(Information supplied)
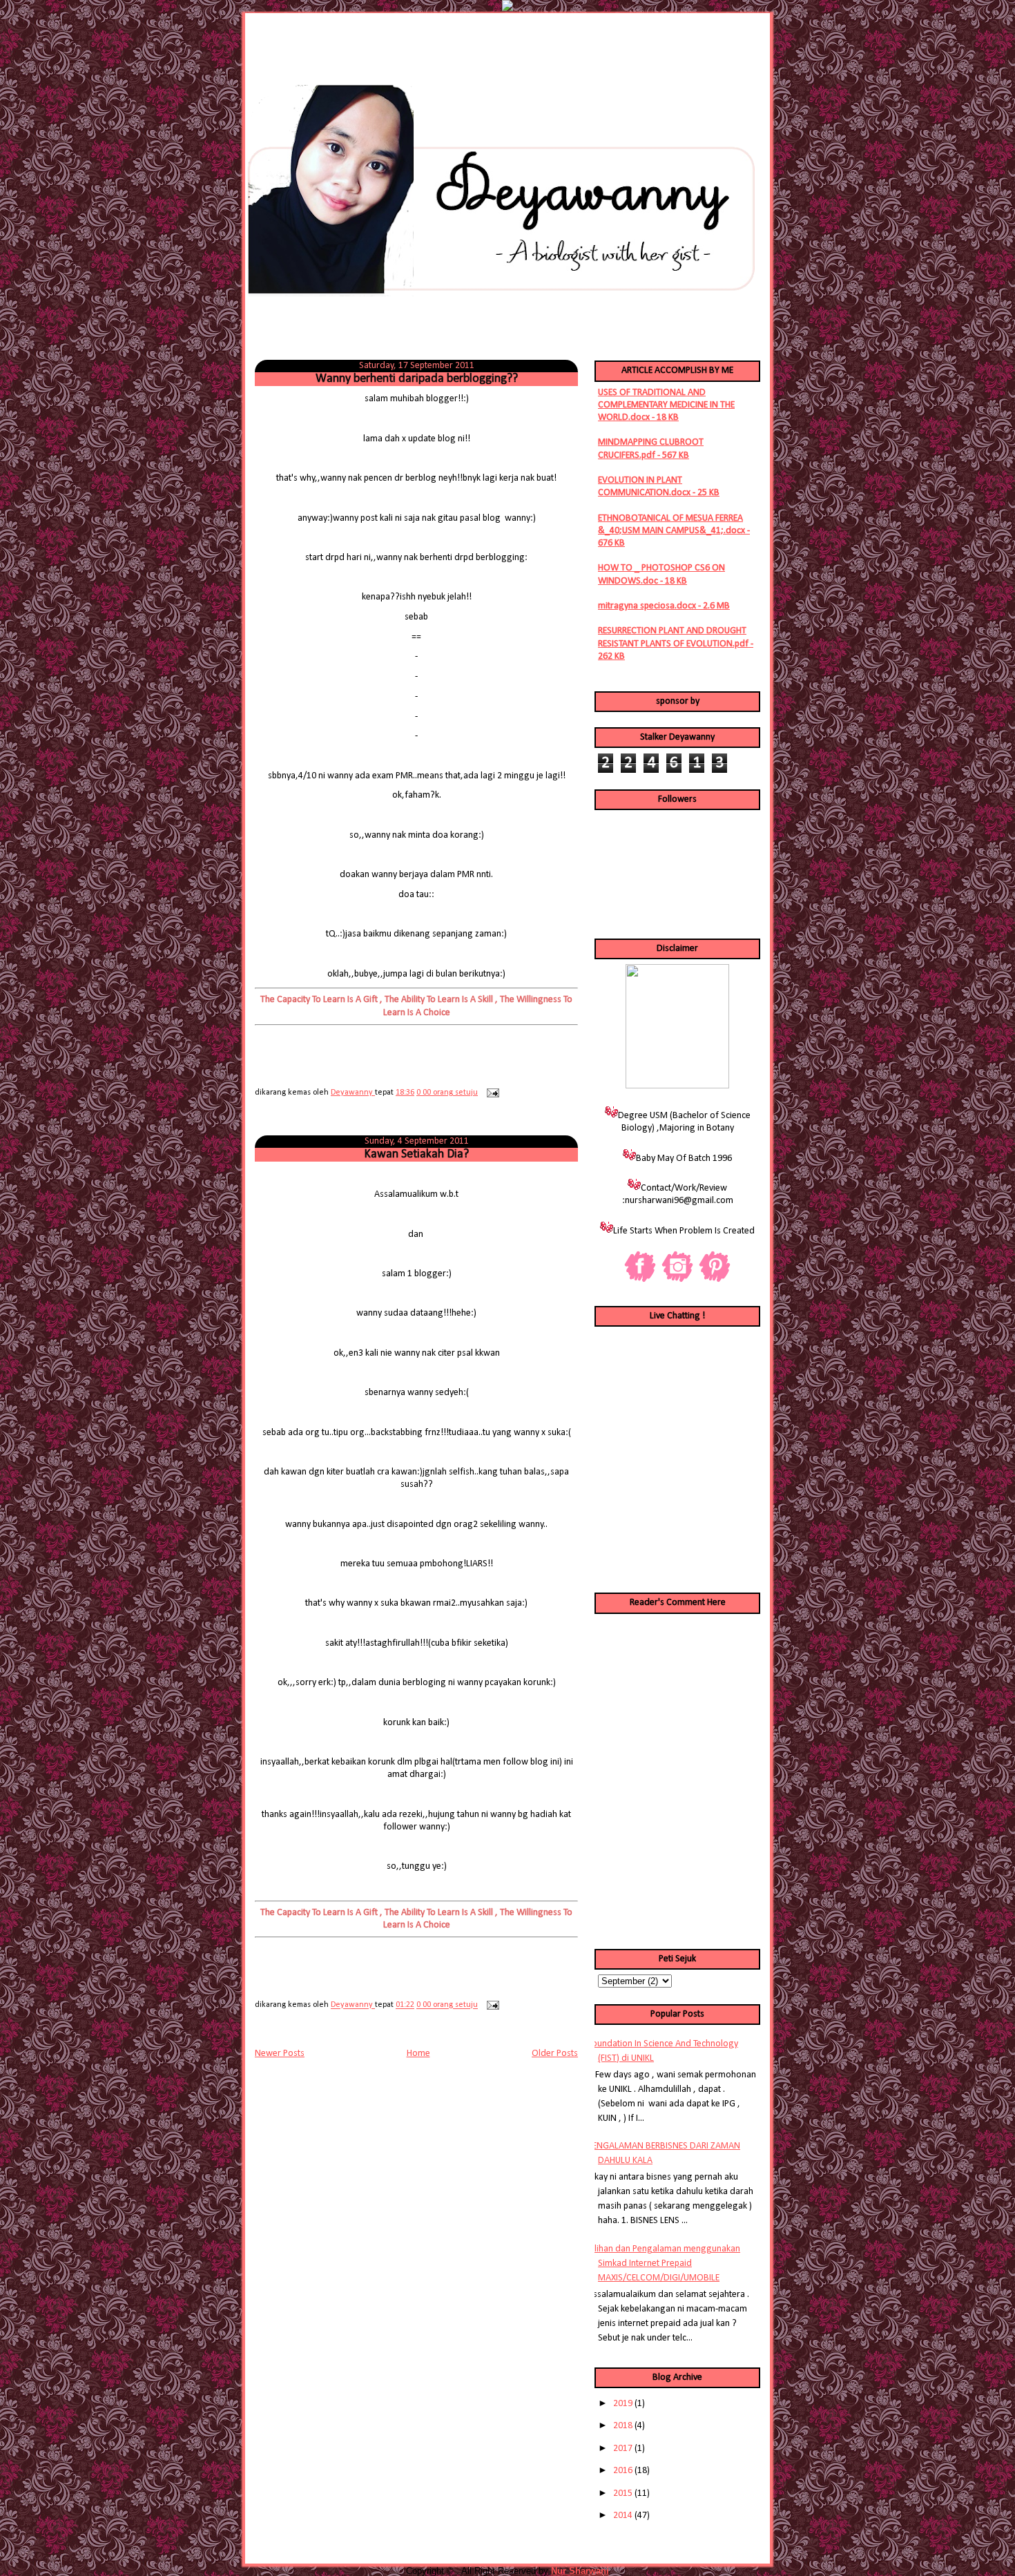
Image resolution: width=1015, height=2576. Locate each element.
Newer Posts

==

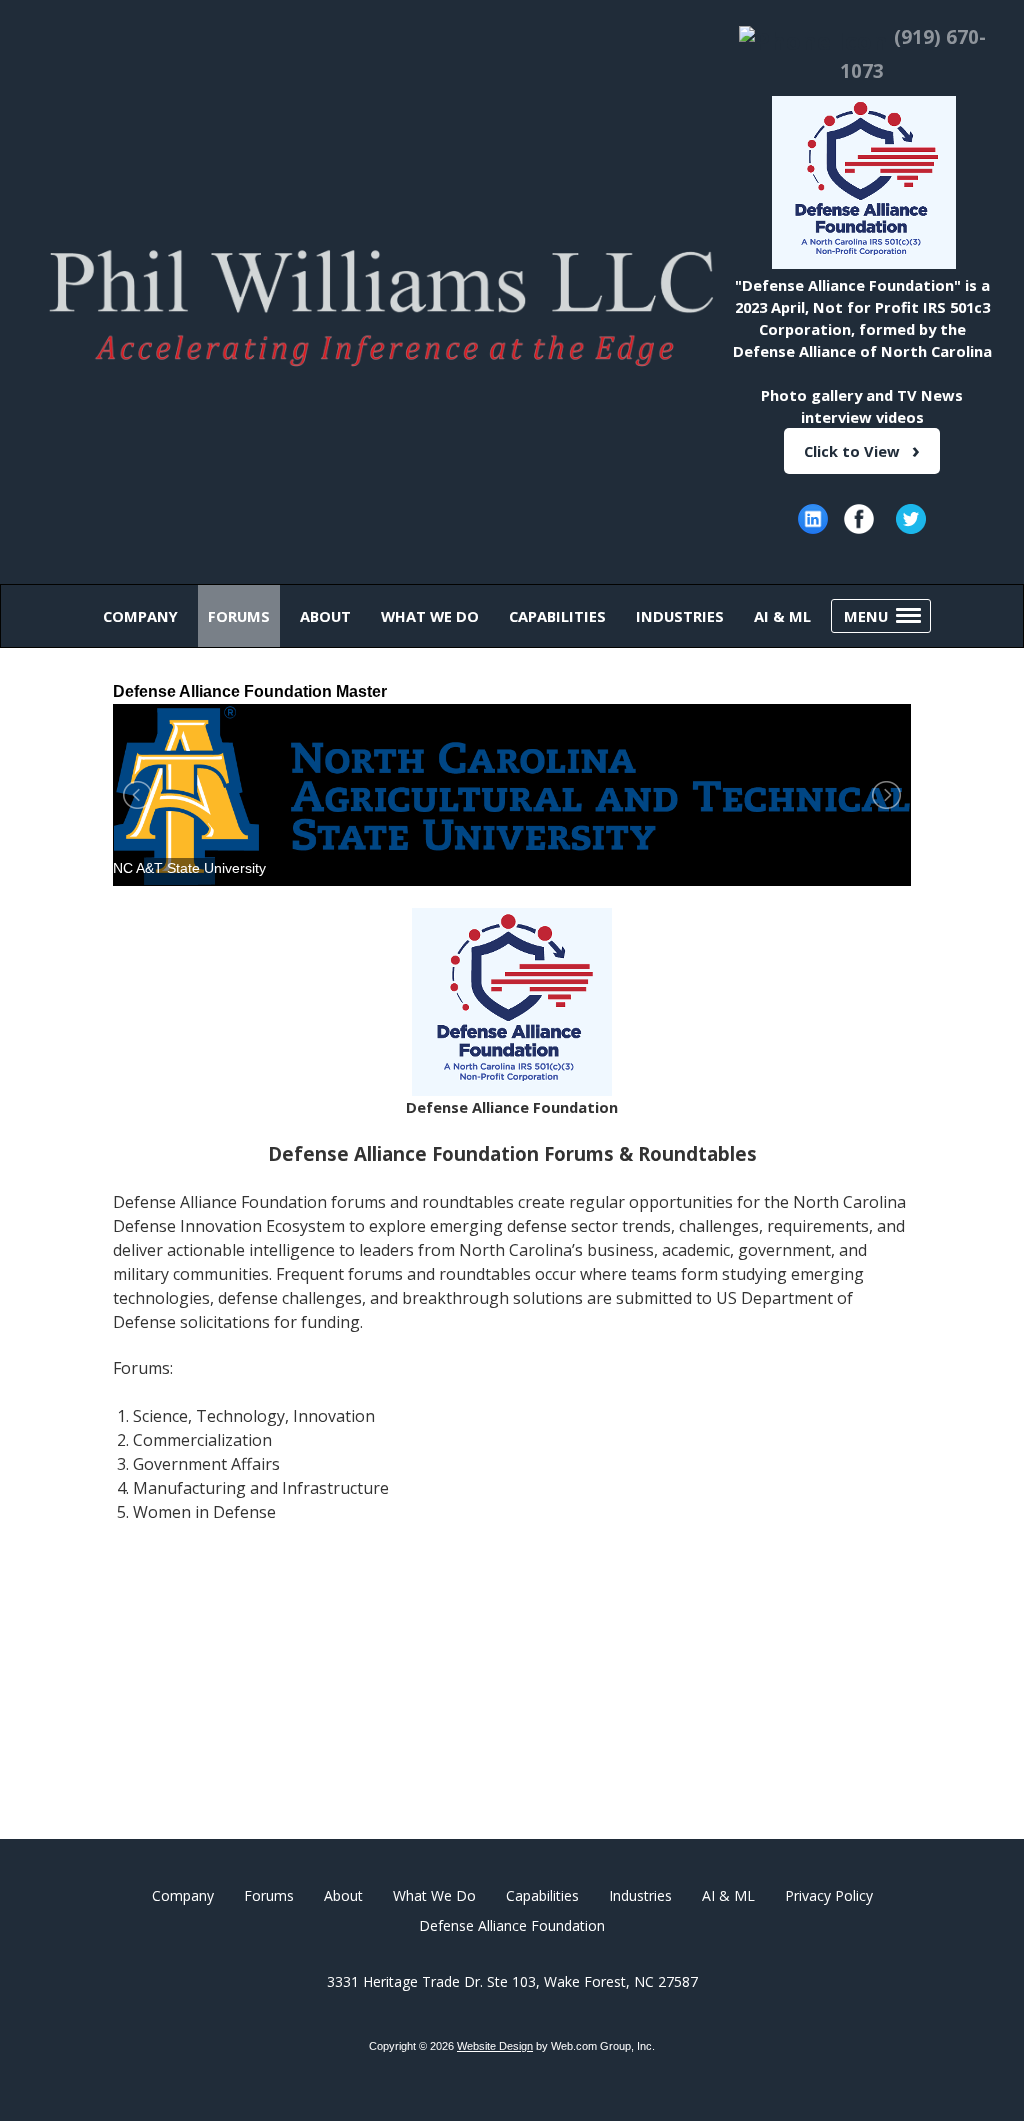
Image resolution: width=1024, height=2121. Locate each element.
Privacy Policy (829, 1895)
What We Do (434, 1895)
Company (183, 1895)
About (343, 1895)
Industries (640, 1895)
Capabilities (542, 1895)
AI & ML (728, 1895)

...

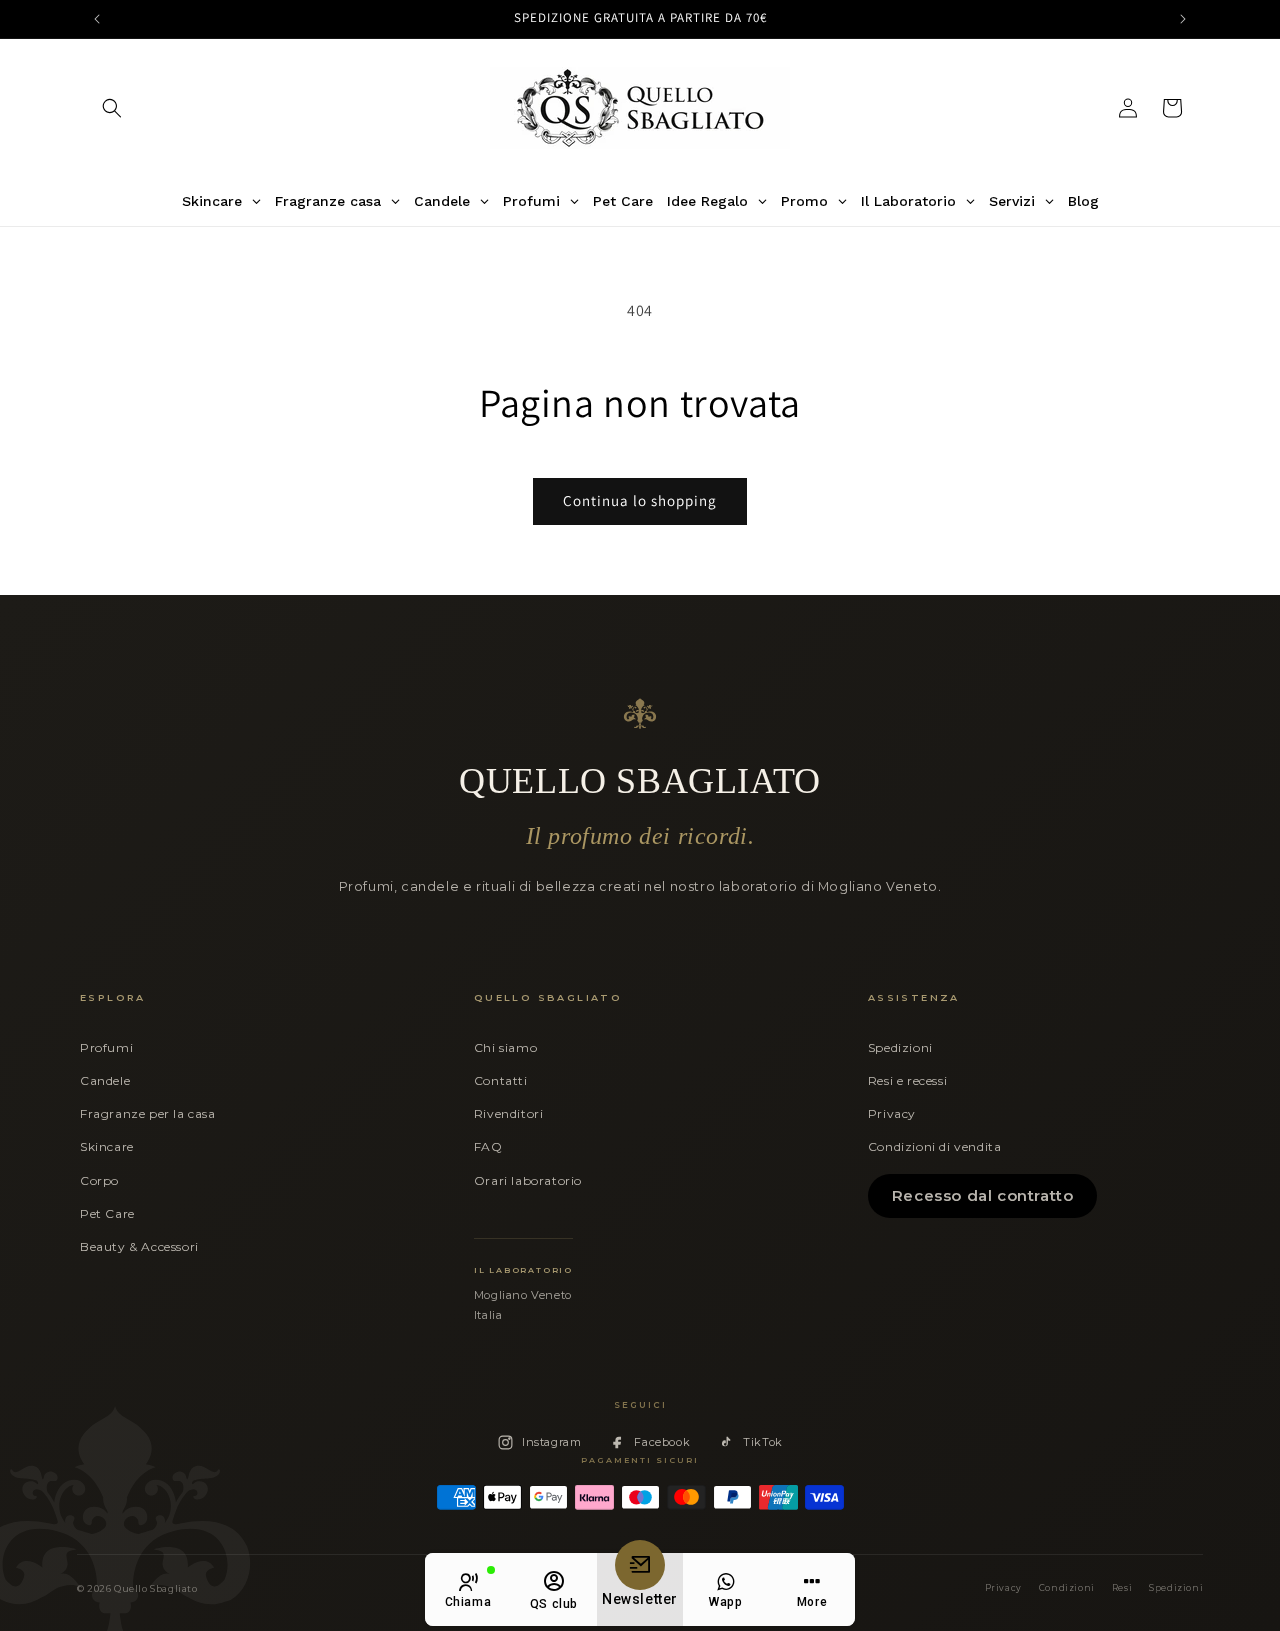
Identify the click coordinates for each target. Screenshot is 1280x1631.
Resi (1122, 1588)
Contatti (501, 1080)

(Exercise description)
Restate word for word the entries above from the line with "Image resolution: width=1015, height=2576." through the line with "Newer Posts", inclusive, leaving out everything else.

(Reply)
Image resolution: width=1015, height=2576. Locate each element.
Newer Posts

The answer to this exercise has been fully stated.